(EXERCISE GOAL) All lines in the records below from the line with "Demerara suhkrut (89, 447)" through the line with "25 de agosto de 2026 (717, 476)" are to be given again exactly, both ends included; the pictures are to be left out.

[Saved entries]
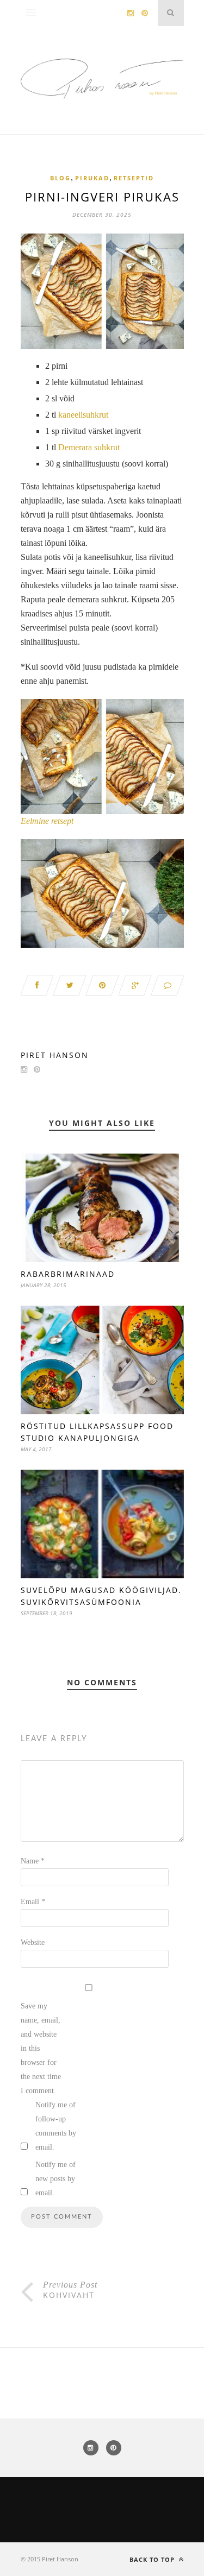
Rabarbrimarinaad (68, 1274)
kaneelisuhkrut (83, 414)
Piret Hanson (55, 1055)
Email (33, 1902)
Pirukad (92, 178)
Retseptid (134, 178)
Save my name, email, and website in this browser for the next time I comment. (41, 2048)
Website (33, 1942)
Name (33, 1861)
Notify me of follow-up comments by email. (55, 2126)
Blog (60, 178)
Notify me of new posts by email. (55, 2179)
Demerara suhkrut (89, 447)
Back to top (153, 2559)
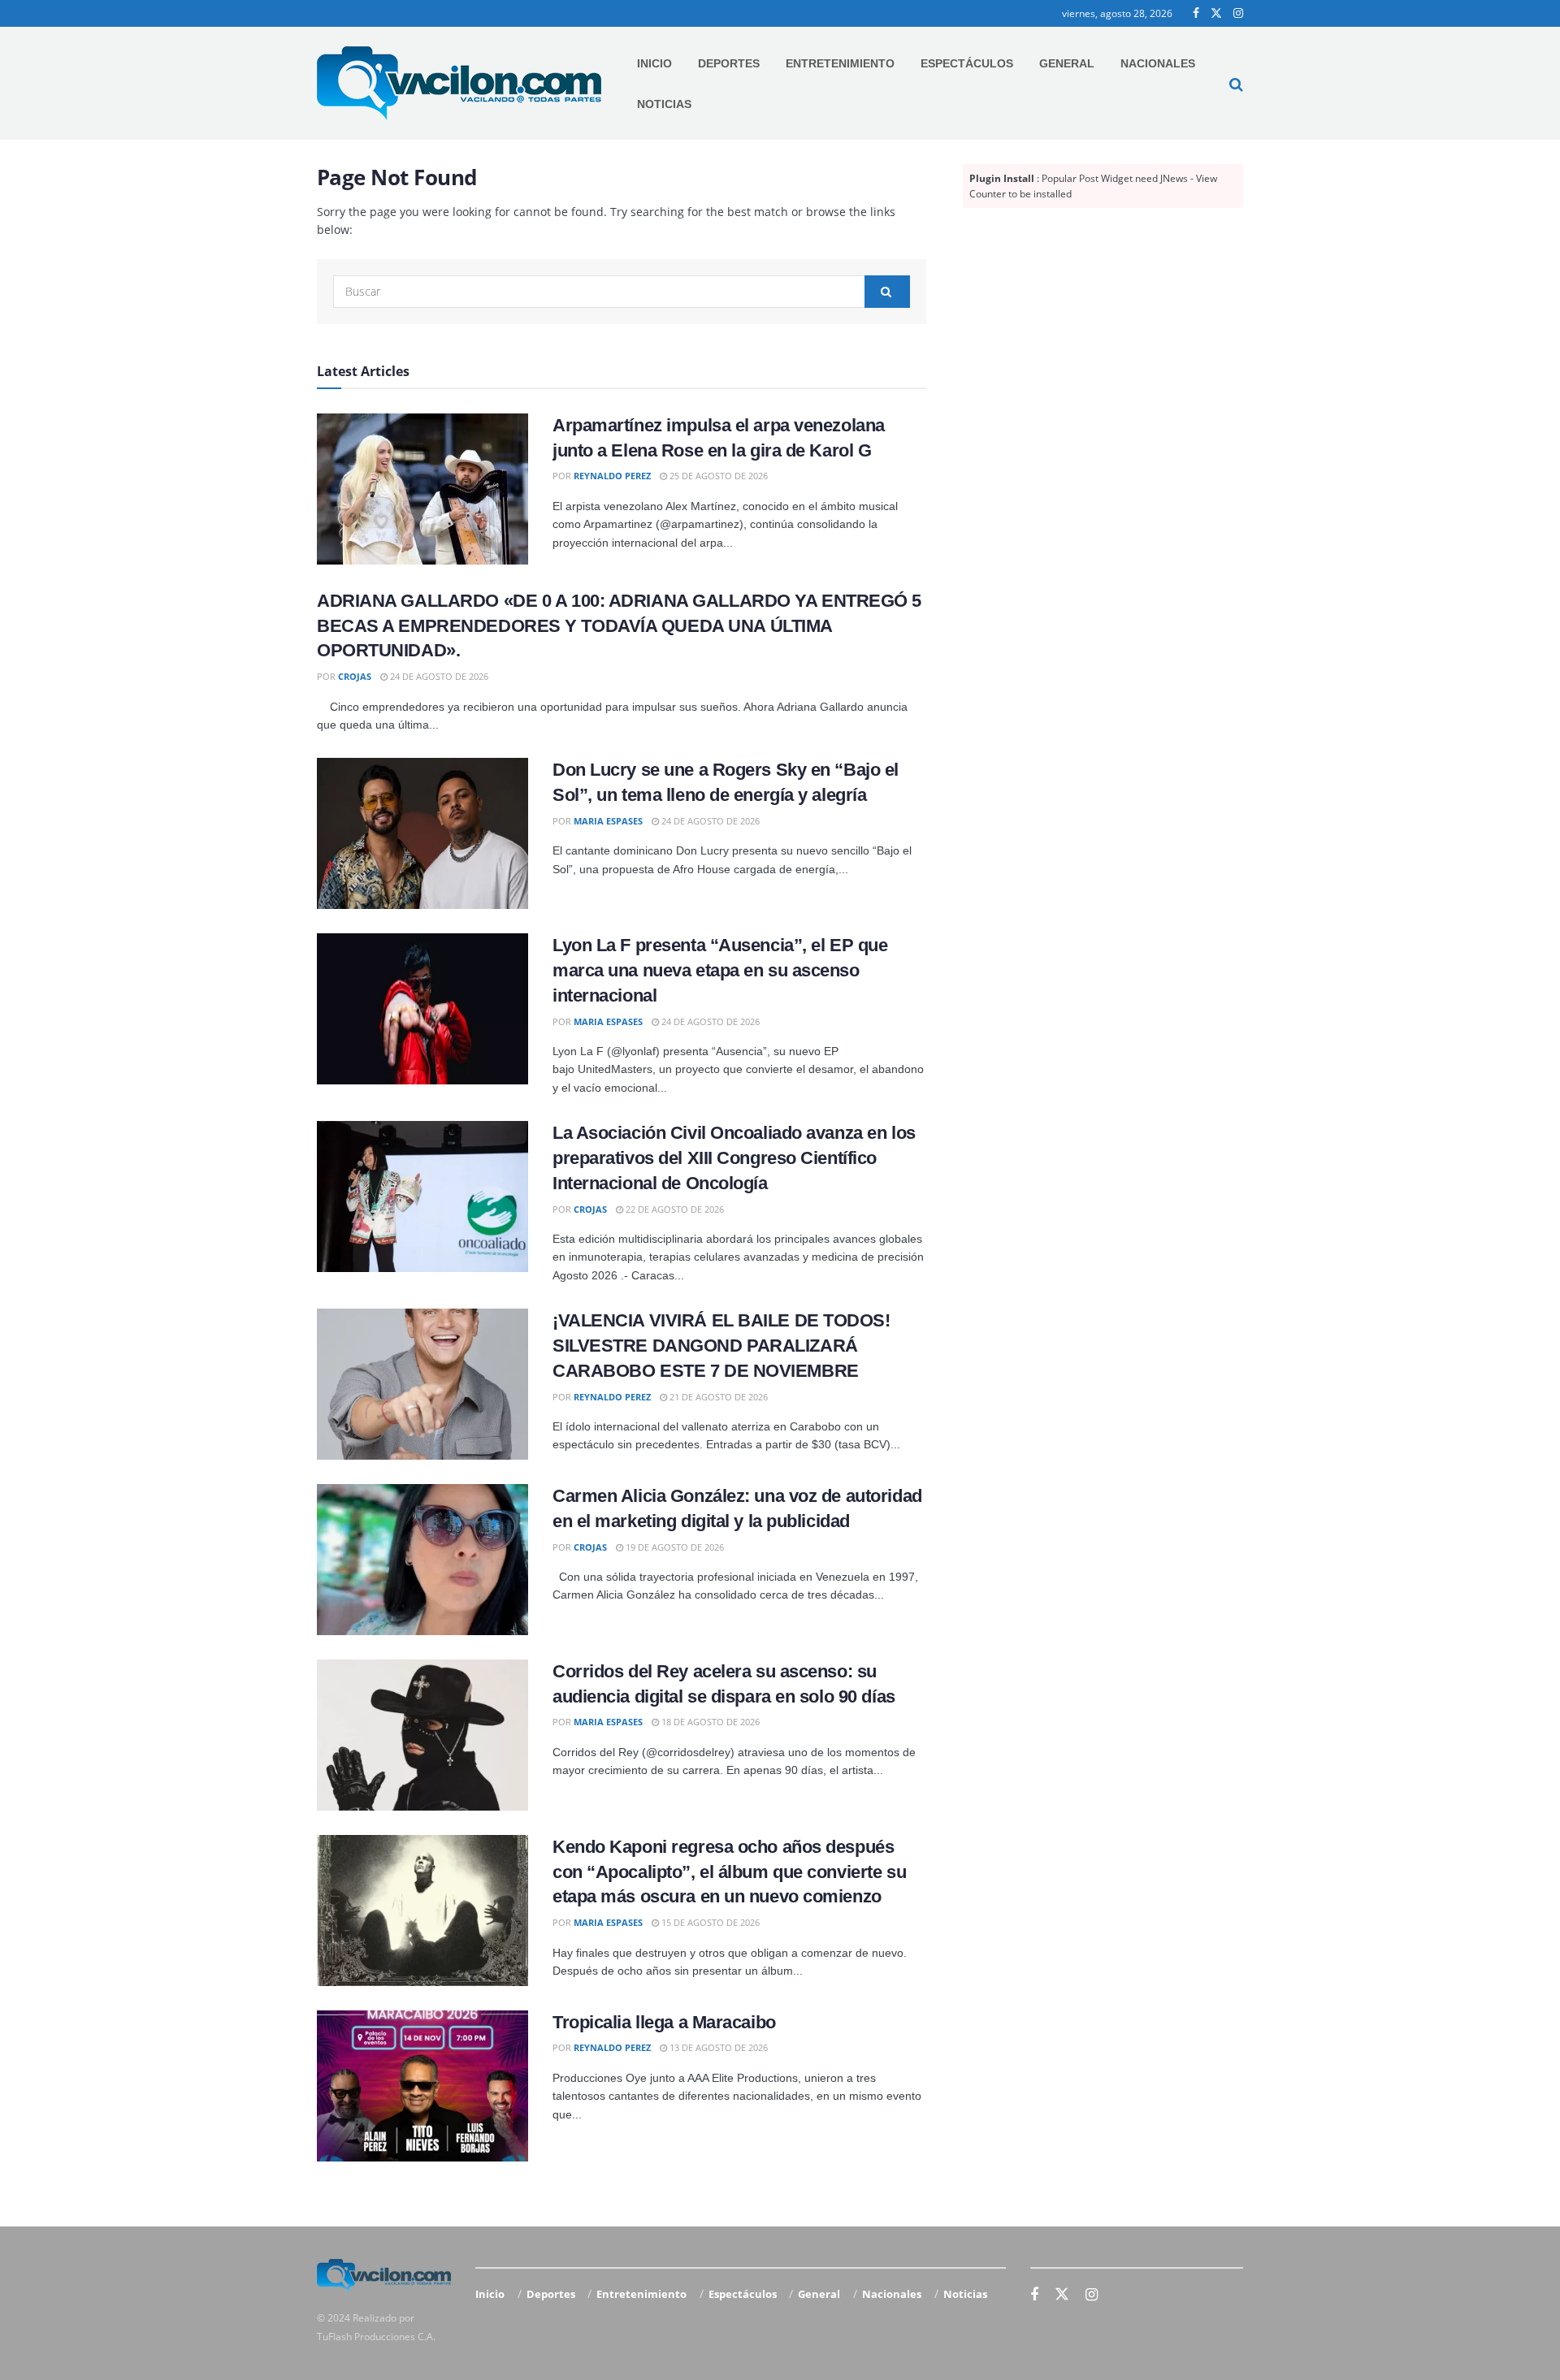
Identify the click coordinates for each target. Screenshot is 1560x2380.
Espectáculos (967, 63)
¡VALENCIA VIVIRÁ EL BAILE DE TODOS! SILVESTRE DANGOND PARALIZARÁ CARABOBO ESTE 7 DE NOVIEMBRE (721, 1345)
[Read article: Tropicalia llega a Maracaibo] (422, 2085)
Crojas (354, 676)
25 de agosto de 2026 (717, 476)
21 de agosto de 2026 (717, 1397)
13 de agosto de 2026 (717, 2047)
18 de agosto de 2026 (709, 1722)
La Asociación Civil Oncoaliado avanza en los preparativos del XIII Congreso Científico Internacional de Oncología (734, 1158)
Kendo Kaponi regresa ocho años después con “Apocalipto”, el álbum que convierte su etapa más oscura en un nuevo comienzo (729, 1872)
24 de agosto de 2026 (438, 676)
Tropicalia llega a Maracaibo (664, 2022)
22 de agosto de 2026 (673, 1209)
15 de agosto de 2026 (709, 1922)
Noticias (664, 103)
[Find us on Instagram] (1238, 13)
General (1066, 63)
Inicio (654, 63)
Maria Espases (608, 821)
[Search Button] (1236, 83)
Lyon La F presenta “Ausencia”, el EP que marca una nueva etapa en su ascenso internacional (719, 970)
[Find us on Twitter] (1216, 13)
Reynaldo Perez (612, 476)
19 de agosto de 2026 (673, 1547)
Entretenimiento (840, 63)
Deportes (729, 63)
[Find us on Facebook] (1196, 13)
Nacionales (1157, 63)
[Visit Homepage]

(SOLUTION TO THIS PROBLEM)
Demerara suhkrut (89, 447)
Back to top (153, 2559)
Identify the click coordinates for each target. Screenshot is 1560x2380.
Espectáculos (967, 63)
¡VALENCIA VIVIRÁ EL BAILE DE TODOS! SILVESTRE DANGOND PARALIZARÁ CARABOBO ESTE 7 DE NOVIEMBRE (721, 1345)
[Read article: Tropicalia llega a Maracaibo] (422, 2085)
Crojas (354, 676)
25 de agosto de 2026 (717, 476)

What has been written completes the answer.